Given your graph G=(V,E) where each v in V stands for a cell, and each edge (u,v) is possible move, you can create a new (weighted) graph G'=(V',E') as follows:

V' = V_u U V_d U V_l U V_r - each group stands for the type of move you have done last, and V_u = { v_u | for each v in V }, similarly for V_d,V_l,V_r

Now, for each edge (u,v) in E:

  • If (u,v) stands for 'left' move, add (u_l,v_l,1) and (u_r,v_l,1+eps),(u_u,v_l,1+eps),(u_d,v_l,1+eps). Intuitively - you give a small punishment (eps) for 'changing direction', and no penalty if keeping the same direction.
  • If (u,v) stands for 'up' move, add (u_u,v_u,1) and (u_r,v_u,1+eps),(u_l,v_u,1+eps),(u_d,v_u,1+eps). (similarly)
  • Repeat for 'right' and 'down' moves.

Make sure eps is small enough to only influence among paths of the same length. 1/(|V|+1) should do it.
Also make sure you have 4 targets now (t_u,t_d,t_l,t_r, where t is the original target).

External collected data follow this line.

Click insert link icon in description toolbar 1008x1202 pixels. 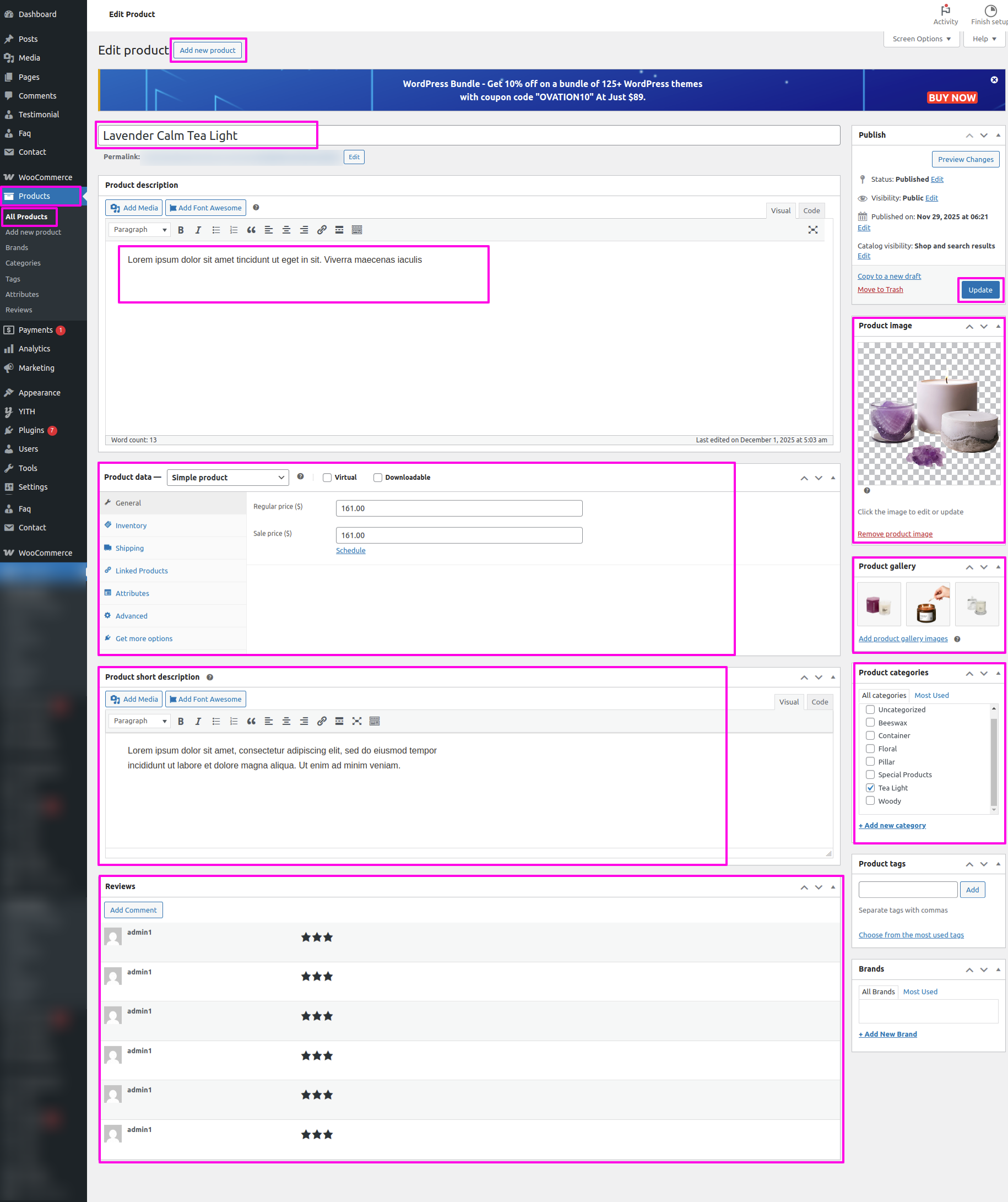tap(322, 230)
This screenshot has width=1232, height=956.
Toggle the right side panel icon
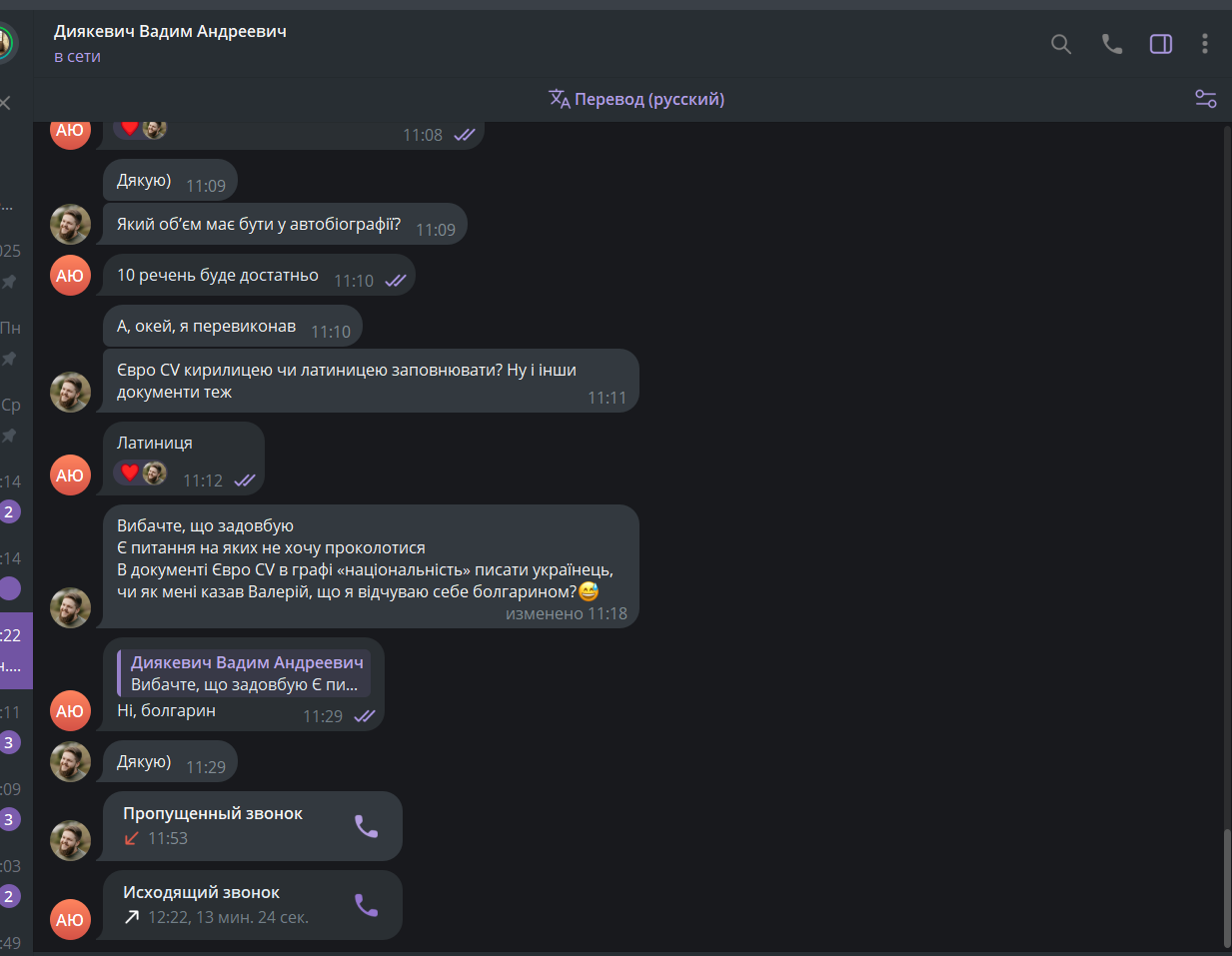(1160, 44)
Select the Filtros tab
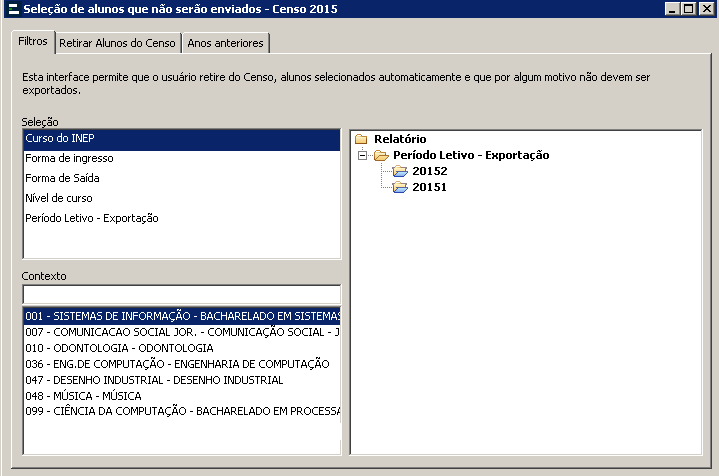 [x=32, y=42]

This gives you a graph with 4*|V| vertices, that now favors keeping the same direction over changing it. You can stick with the heuristic you previously had - if it was admissible, it is going to stay this way.

OTHER TIPS

You shouldn't have to enforce anything. Just looking at your path I can tell that there is a problem with you algorithm. Though without your code I cannot tell you where it is. The shortest path on an open grid is always going to be a straight line because of (a^2+b^2=c^2). A* will always return that. If you post your code I can give you some guidance on what you need to do. but right now your cost calculations are off for some reason, otherwise you would head straight from start to end. also bear in mind that A* find one of the shortest paths when /if there is a tie. In your case there won't be, but when you add obstacles visually evaluating the graph is not always a good indicator.

long answer short. check your cost functions and the way that you are identifying the path node's previous node. if you aren't utilizing the previous node for your path when you find that taking it to the current node is advantageous this will happen. it will also happen if your cost functions are wrong (typically the heuristic is messed up somehow).